> [TASK BRIEF] Where the listing below has a line with "Task: Go back in browser", write out exactly that line and every line after it, stopping after the line with "Task: Open a file using the toolbar icon".

> [ENTRIES SHOWN]

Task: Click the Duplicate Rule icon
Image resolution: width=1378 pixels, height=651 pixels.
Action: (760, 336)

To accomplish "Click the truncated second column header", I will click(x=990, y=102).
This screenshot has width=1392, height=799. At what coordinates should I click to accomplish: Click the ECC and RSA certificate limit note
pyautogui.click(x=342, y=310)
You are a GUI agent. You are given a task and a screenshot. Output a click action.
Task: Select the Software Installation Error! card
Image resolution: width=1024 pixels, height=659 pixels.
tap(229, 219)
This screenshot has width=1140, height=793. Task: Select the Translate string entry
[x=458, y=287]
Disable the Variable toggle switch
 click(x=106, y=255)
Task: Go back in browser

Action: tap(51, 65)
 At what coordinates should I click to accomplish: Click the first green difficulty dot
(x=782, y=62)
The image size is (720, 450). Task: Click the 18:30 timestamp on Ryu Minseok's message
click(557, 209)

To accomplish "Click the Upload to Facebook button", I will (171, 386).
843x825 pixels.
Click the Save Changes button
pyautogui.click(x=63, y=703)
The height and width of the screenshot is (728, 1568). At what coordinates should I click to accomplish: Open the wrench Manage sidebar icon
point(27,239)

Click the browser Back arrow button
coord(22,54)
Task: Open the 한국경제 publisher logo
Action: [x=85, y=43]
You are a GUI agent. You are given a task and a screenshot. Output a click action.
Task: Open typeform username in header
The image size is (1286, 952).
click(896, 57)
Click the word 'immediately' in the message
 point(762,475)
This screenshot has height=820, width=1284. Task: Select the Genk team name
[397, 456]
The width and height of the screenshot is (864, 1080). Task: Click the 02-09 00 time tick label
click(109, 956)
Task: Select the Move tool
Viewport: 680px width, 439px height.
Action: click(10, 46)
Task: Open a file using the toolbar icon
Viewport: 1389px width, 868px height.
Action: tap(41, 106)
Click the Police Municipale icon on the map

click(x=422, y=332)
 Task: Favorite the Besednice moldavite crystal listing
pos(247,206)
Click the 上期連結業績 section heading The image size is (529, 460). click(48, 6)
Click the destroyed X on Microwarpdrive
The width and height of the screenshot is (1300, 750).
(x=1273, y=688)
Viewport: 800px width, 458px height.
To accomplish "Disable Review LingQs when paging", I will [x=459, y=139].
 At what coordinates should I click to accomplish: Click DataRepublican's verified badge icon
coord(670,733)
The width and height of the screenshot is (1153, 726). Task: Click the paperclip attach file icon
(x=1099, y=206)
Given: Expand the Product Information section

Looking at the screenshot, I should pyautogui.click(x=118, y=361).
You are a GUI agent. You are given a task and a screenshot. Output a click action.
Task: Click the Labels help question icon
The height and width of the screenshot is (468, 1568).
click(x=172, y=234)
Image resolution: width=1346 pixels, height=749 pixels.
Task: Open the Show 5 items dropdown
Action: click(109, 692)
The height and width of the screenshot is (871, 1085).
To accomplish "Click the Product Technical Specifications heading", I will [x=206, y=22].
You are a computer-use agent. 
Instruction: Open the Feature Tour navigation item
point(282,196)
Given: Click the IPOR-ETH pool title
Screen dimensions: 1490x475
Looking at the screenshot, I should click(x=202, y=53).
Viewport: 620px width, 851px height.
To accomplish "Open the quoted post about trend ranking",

> [EXERCISE RESULT]
Task: Go back in browser

Action: tap(51, 65)
 At what coordinates should I click to accomplish: Click the first green difficulty dot
(x=782, y=62)
The image size is (720, 450). Task: Click the 18:30 timestamp on Ryu Minseok's message
click(557, 209)

To accomplish "Click the Upload to Facebook button", I will (171, 386).
843x825 pixels.
Click the Save Changes button
pyautogui.click(x=63, y=703)
The height and width of the screenshot is (728, 1568). At what coordinates should I click to accomplish: Open the wrench Manage sidebar icon
point(27,239)

Click the browser Back arrow button
coord(22,54)
Task: Open the 한국경제 publisher logo
Action: [x=85, y=43]
You are a GUI agent. You are given a task and a screenshot. Output a click action.
Task: Open typeform username in header
The image size is (1286, 952).
click(896, 57)
Click the word 'immediately' in the message
 point(762,475)
This screenshot has height=820, width=1284. Task: Select the Genk team name
[397, 456]
The width and height of the screenshot is (864, 1080). Task: Click the 02-09 00 time tick label
click(109, 956)
Task: Select the Move tool
Viewport: 680px width, 439px height.
Action: click(10, 46)
Task: Open a file using the toolbar icon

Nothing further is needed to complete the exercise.